Starting this fiscal, the government will bear the entire fuel subsidy burden, doing away with the practice of shifting part of it to upstream oil companies. The move, enabled by the steep decline in under-recoveries since FY15 due to the global oil price decline, the decontrol of petrol and diesel and cut in LPG subsidy, would boost the bottom lines of ONGC, Oil India and Gail India, and make them more attractive to investors.
After freeing of prices of petrol in FY11 and diesel in FY15, the Centre picked up the entire subsidy on domestic cooking gas from FY16. Sources said starting this year, it will also bear the entire public distribution system (PDS) kerosene subsidy burden, freeing oil producers from the onus.
Upstream oil companies’ subsidy burden had seen a huge decline from 56% in FY15 to 7% FY16. Budget FY17 provides Rs 26,947 crore for fuel subsidy in the current fiscal: Rs 19,803 crore for LPG and Rs 7,144 crore for kerosene. The budgeted outlay, sources said, would more or less suffice to meet the actual subsidy requirement, although the government may have to find a few thousand crores to pay the arrears from the previous fiscal. Of course, the option of rolling over a small amount, without affecting the fiscal maths, was there, they added.
“The oil companies won’t have to pay anything for subsidising kerosene this year. Simultaneously, steps will be taken to ensure that only the deserving people get the subsidy,” a senior government official said.
States get about 87 lakh kilolitres of kerosene annually under PDS, 20 lakh kilolitres more than required as per National Sample Survey Organisation (NSSO) 2011-12 data, the official said. By aligning NSSO data to kerosene consumption and PDS demand, states could be allocated PDS kerosene depending on actual consumption. The savings on account of plugging of leakages would be shared with the states.
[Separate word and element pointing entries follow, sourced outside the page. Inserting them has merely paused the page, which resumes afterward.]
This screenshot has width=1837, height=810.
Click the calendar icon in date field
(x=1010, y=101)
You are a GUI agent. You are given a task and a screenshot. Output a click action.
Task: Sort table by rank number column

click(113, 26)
States will get 75% of the savings in the first two years (from FY17), 50% in the third year and 25% in the fourth year.
The Centre’s subsidy share in kerosene was about Rs 9,200 crore in the year while upstream oil firms paid Rs 1,980 crore (see chart).
In the past, investors had frowned upon the subsidy burden on oil explorers. The latest move on subsidised kerosene would increase the attractiveness of these companies to investors. Lack of transparency and clarity on subsidy sharing has played a part in delaying the proposed disinvestment of 5% government stake in ONGC.
According to a formula adopted last year, the Centre was paying Rs 12 per litre subsidy on kerosene under PDS while under-recoveries over and above that was largely borne by oil explorers — ONGC, Oil India and Gail. Officials estimate the subsidy on the fuel to be between Rs 7,000 crore and Rs 8,000 crore this fiscal, depending on ability of the government to effect a 25 paise per litre hike every month. It has already raised kerosene prices in July and August.
The subsidy on kerosene is likely to be lower in the current fiscal even after fully absorbing the under-recoveries on the fuel as crude prices have declined significantly in the past one year. The under-recoveries in kerosene by OMCs is now about Rs 11.50 a litre.
Separately, the government is also trying to replicate the success of DBT-LPG in delivering kerosene subsidy as well. A system will be in place by end-FY17 linking biometric details of beneficiaries to a computerised system to weed out bogus consumers. DBT-LPG (linked to Aadhaar/bank accounts) saved the exchequer Rs 21,261 crore in FY15 and FY16 by plugging leakages.